NeurIPS 2019
Sun Dec 8th through Sat the 14th, 2019 at Vancouver Convention Center
Paper ID:2164
Title:Domes to Drones: Self-Supervised Active Triangulation for 3D Human Pose Reconstruction

Reviewer 1

I really like this paper primarily for its novel technology idea to select the best camera views for 3D pose estimation in multi-person scenario with occlusions. I can see similar idea can be used in many other relevant problems when it needs to find the best subset of camera views, like real-time holoportation. Even though the technology itself is not super exciting and completely new, applying RL to tailor this specific problem is novel enough for a paper. I have a few minor questions * what's the trends of performance when the # of cameras > 10? from the plots, it seems that the gain trends to be small when using more cameras compared with other baselines, can you explain why? for example, the performance is almost close to Max-Azim when the # of camera is 10(see figure 2) * I believe there is a strong reason, but I am curious why not using the exhaustive triangulation of 2d pose estimate in practical applications?

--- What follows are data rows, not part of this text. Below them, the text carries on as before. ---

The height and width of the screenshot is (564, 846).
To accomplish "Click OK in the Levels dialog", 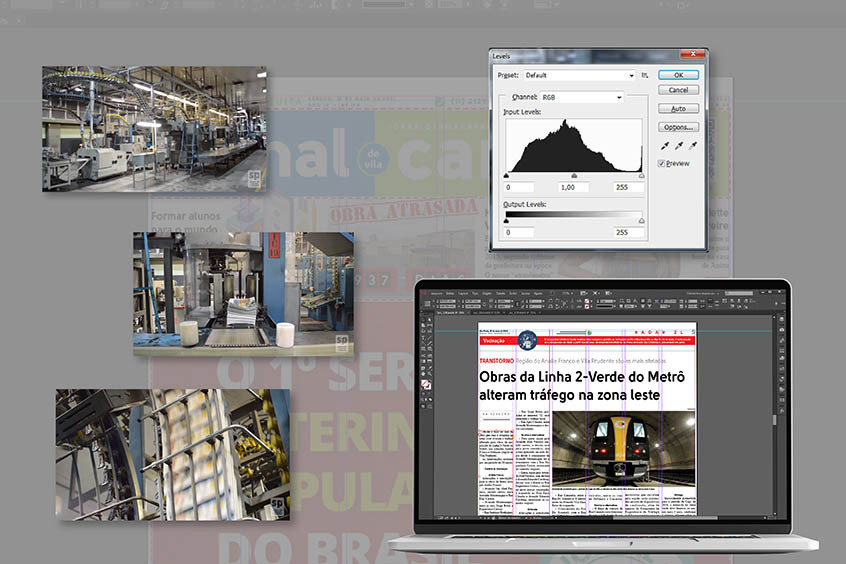I will (x=678, y=75).
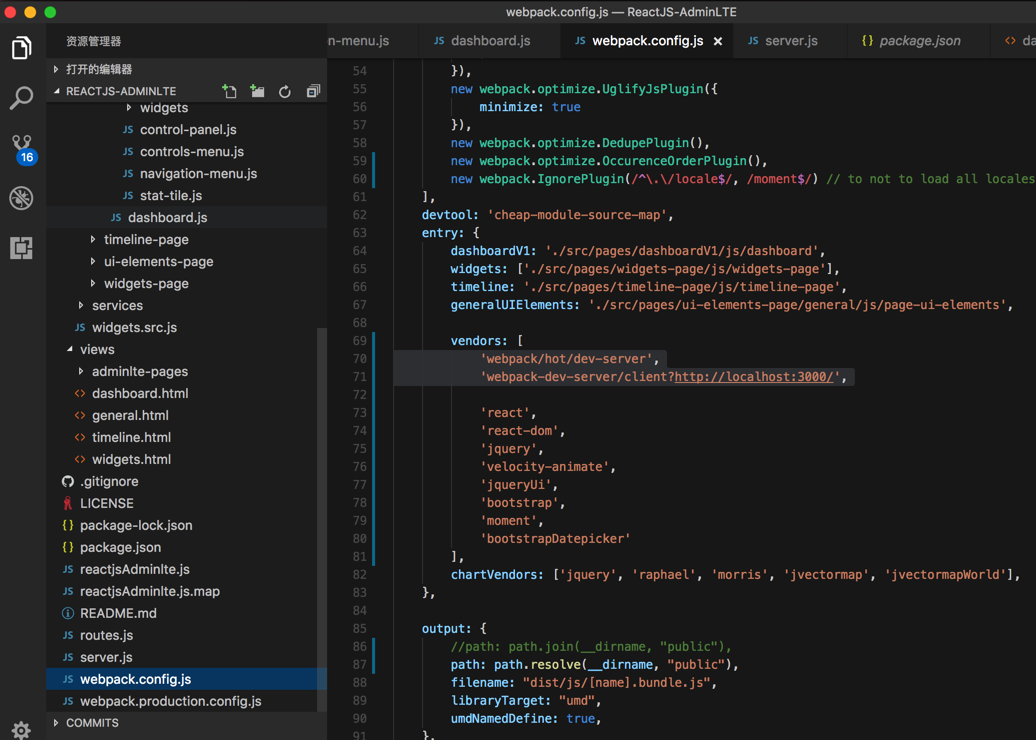The width and height of the screenshot is (1036, 740).
Task: Open webpack.production.config.js file
Action: pos(170,702)

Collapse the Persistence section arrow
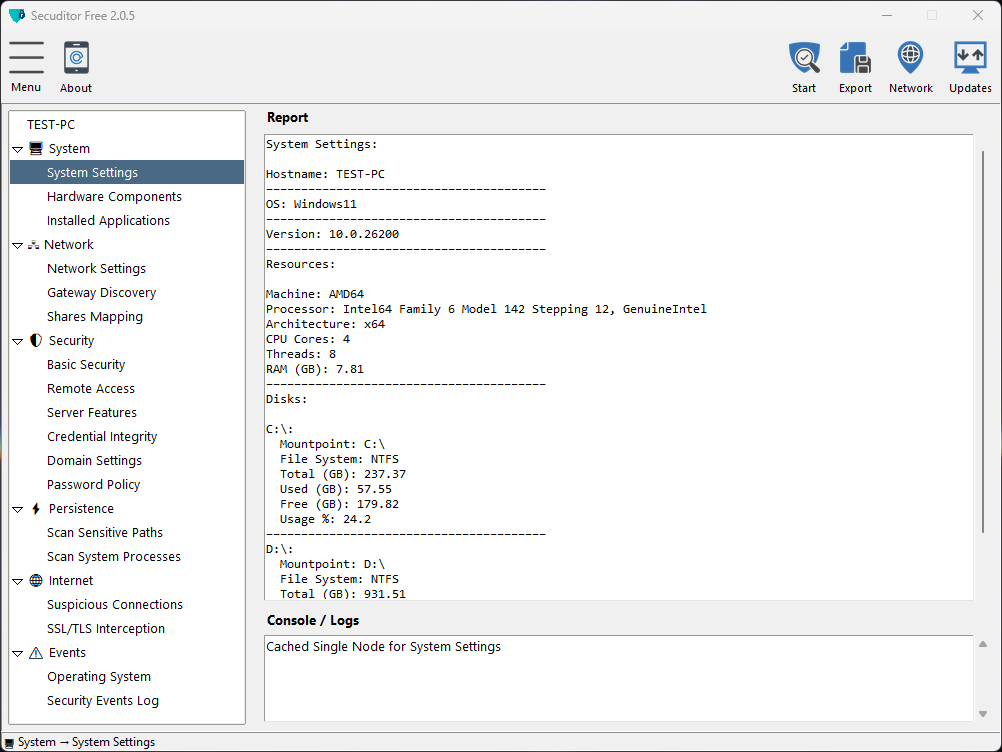(18, 509)
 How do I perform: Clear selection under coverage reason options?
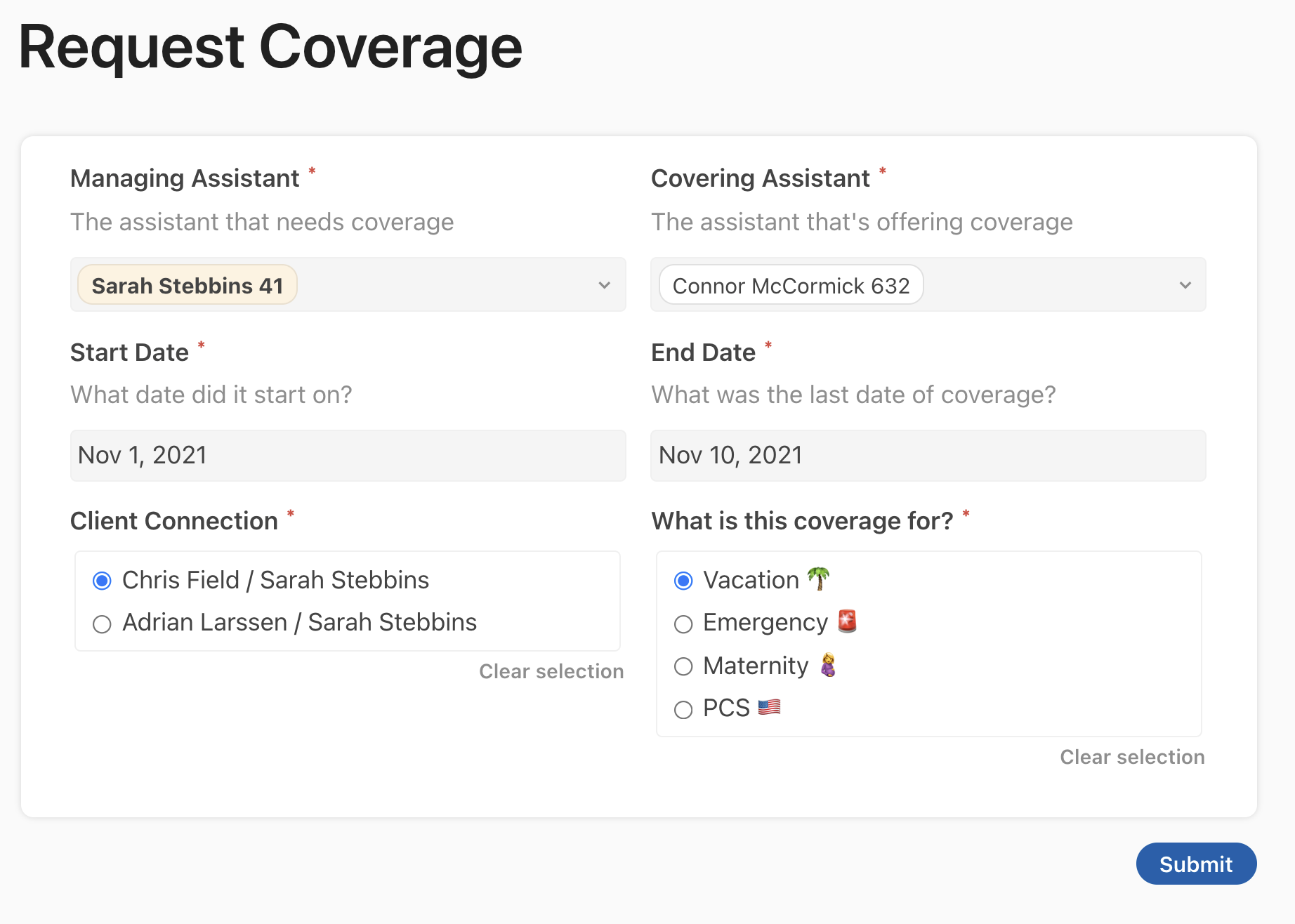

What's the benefits of using this auto-selection based algorithms. * This paper has not discussed any downside of this approach, to be fair, what are the things need to be careful when applied for other problems like Multiview 3D reconstruction? *other minor issues (1) Figure 5 is missing (2) line 223~224, the sentence " The corresponding results but for 2d reprojection errors onto the OpenPose 2d estimates are given in Fig. 3. Looking also at reprojection errors is relevant" is very hard to understand, please polish it. ***Rebuttal***: I've read the authors rebuttal and other reviewers' feedback, I keep my original rating. I like the idea and problem formulation, however, as pointed out by reviewers as well, the practical impact of this work for real application is not quite clear. I am okay to accept, but will not fight if it is rejected.

Reviewer 2

This paper focuses on the problem of 3D human pose reconstruction from multiple viewpoints in video sequences. The system assumes that a set of 2D human poses are available (e.g. by using OpenPose), coming from different camera viewpoints, and the paper proposes a pipeline for simultaneously selecting the next viewpoint that would be needed to decrease the reconstruction error and generating the 3D reconstruction. An artificial agent, named ACTOR, is defined for the purpose of selecting the camera viewpoints, following a reward-based approach. The proposed system is evaluated on the CMU Panoptic dataset, which contains 480 VGA camera views. The experimental results show that by using the proposed agent the reconstruction error is better than using the baseline methods. Although worse than selecting the cameras in a greedy fashion ("Oracle" case). * Originality: the originality comes from the definition of the agent that selects the most relevant cameras for the triangulation stage. The remaining components of the system do not seem to be novel. * Quality: the technical content of the paper appears to be correct. No flaws have been found in the experimental setup. - From Table 1, it does not seem that the difference between ACTOR cases and Random and Max-Azim is large, and they could be probably faster. Therefore, how much time is needed to select a camera viewpoint at each time stamp compared to the baseline methods? * Clarity: the paper is well-written. Technical and implementation details are available. However, the description of the dataset where the system is evaluated is minimal. In fact, I do not see clearly stated if the almost 500 available cameras of the Panoptic studio are used for the experiments. * Significance: the idea of automatically selecting the most suitable cameras for the triangulation purpose is interesting. However, the practical situation where it is validated is quite rare, i.e., it is very unusual having such a large amount of cameras available. This limits the range of applications where this can be applied. Basically, if only few cameras were available, there would be no need of selection, all of them might be used. *** Post-rebuttal *** I have carefully read the answer of the authors and my overall score goes towards its acceptance.

Reviewer 3

# Originality The task is new, though there are related works on autonomous reconstruction of 3D scenes or next-best-view selection for object pose estimation. There is a lack of thorough discussion on these related tasks and the special challenge in the setting of 3D human pose reconstruction, as well as how the special challenge is solved in this work. # Quality It is a solid in general. The proposed approach is technically sound. The experiments and baselines are well designed and sufficiently demonstrate the effectiveness of the proposed approach. One concern is that the reward is based on visibility of body joints in the selected views, and the authors claim that no annotation is needed for training. The question is how to know the true visibility if there is no annotation? # Clarity The idea and methodology are clearly presented. The paper is well organized and easy to follow. # Significance This is a new task. My main concern is if this task is useful in practice. For the multi-view setting, I was not able to imagine why not using all views. For the active observer setting, the assumption that human is static is impractical. Pose estimation is usually for motion capture where people are moving.